Studio album by Rusowsky
- Released: 23 May 2025
- Length: 38:46
- Language: Spanish
- Label: Warner
- Producer: Rusowsky

Singles from Daisy
- "Sophia" Released: 30 January 2025; "Altagama" Released: 13 March 2025; "Bby Romeo" Released: 25 April 2025; "Malibu" Released: 23 May 2025;

= Daisy (Rusowsky album) =

Daisy is the debut studio album by Spanish singer Rusowsky. The album was released on 23 May 2025, by Warner Music. The album was produced by Rusowsky himself.

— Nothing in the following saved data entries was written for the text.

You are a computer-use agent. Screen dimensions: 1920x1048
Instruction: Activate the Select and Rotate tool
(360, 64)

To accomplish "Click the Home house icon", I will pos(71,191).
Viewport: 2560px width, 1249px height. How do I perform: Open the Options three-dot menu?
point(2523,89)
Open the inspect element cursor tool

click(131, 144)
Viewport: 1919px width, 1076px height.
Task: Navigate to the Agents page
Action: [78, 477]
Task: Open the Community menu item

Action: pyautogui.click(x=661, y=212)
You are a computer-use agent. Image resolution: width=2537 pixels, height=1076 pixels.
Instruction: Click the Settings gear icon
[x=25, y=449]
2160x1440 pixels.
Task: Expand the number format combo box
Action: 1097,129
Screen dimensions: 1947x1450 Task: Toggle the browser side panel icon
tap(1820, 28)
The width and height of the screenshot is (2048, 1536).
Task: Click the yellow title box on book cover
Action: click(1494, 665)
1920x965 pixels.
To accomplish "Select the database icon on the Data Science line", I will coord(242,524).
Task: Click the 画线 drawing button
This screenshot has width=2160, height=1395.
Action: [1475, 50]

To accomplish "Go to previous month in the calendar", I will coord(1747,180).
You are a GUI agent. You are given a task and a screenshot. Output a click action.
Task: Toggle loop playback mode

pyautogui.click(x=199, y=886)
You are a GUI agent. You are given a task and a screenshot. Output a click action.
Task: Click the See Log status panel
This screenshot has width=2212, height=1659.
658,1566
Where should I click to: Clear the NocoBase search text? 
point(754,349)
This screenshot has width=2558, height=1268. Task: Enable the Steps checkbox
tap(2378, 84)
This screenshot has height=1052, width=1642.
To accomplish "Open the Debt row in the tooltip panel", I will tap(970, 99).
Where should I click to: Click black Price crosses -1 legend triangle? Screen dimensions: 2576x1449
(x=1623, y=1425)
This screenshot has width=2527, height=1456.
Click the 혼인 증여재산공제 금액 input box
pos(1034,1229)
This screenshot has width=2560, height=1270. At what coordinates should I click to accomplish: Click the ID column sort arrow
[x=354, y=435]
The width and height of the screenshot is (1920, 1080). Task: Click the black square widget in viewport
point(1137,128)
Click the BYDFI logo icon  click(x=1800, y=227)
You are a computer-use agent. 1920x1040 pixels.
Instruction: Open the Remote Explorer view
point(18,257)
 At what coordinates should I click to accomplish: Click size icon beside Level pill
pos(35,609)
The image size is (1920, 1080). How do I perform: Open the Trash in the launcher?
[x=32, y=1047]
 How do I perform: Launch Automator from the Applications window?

Daisy contains 13 songs and features collaborations with artists such as Jean Dawson, Las Ketchup, Ralphie Choo, Ravyn Lenae, Kevin Abstract, and La Zowi.

==Concept==
The album is described as a concept album blending electronic pop, alternative reggaeton, and digital melancholy.

==Promotion==
Warner Music released the album on 23 May 2025.

===Singles===
On 30 January 2025, Rusowsky released "Sophia," the first single from his debut album. On 13 March, he released the second single "Altagama". On 25 April, he released the third single "Bby Romeo", a collaboration with Ralphie Choo. On 23 May, coinciding with the release of the album, he released the fourth and final single, "Malibu", which went double platinum in Spain.

===Touring===
Later that July, Rusowsky performed at one of the Tiny Desk Concerts sessions. In the set, he presented new versions of "Johnny Glamour," "(Ecco)," and "Malibu," as well as "Sophia" and "Dolores." On 25 September, the Daisy Tour began at the Movistar Arena in Madrid.

== Track listing ==

Daisy track listing
| No. | Title | Length |
|---|---|---|
| 1. | "Kinki Fígaro" (featuring Jean Dawson) | 2:18 |
| 2. | "Johnny Glamour" (featuring Las Ketchup) | 2:21 |
| 3. | "Sophia" | 3:04 |
| 4. | "Bby Romeo" (featuring Ralphie Choo) | 3:18 |
| 5. | "Pink + Pink" (featuring Ravyn Lenae) | 3:02 |
| 6. | "Altagama" | 2:30 |
| 7. | "4 Daisy" | 3:54 |
| 8. | "Malibu" | 3:35 |
| 9. | "Liar?" (featuring Kevin Abstract) | 3:25 |
| 10. | "(Ecco)" | 3:26 |
| 11. | "Sukkkk!!" (featuring La Zowi) | 1:43 |
| 12. | "Project tu culo" | 2:48 |
| 13. | "99%" | 3:22 |
| Total length: |  | 38:46 |

==Charts==
=== Weekly charts ===

Weekly chart performance for Daisy
| Chart (2025) | Peak position |
|---|---|
| Spanish Albums (Promusicae) | 1 |

== Certifications and sales ==

Certifications for Daisy
| Region | Certification | Certified units/sales |
| Spain (Promusicae) | Platinum | 40,000^{‡} |
^{‡} Sales+streaming figures based on certification alone.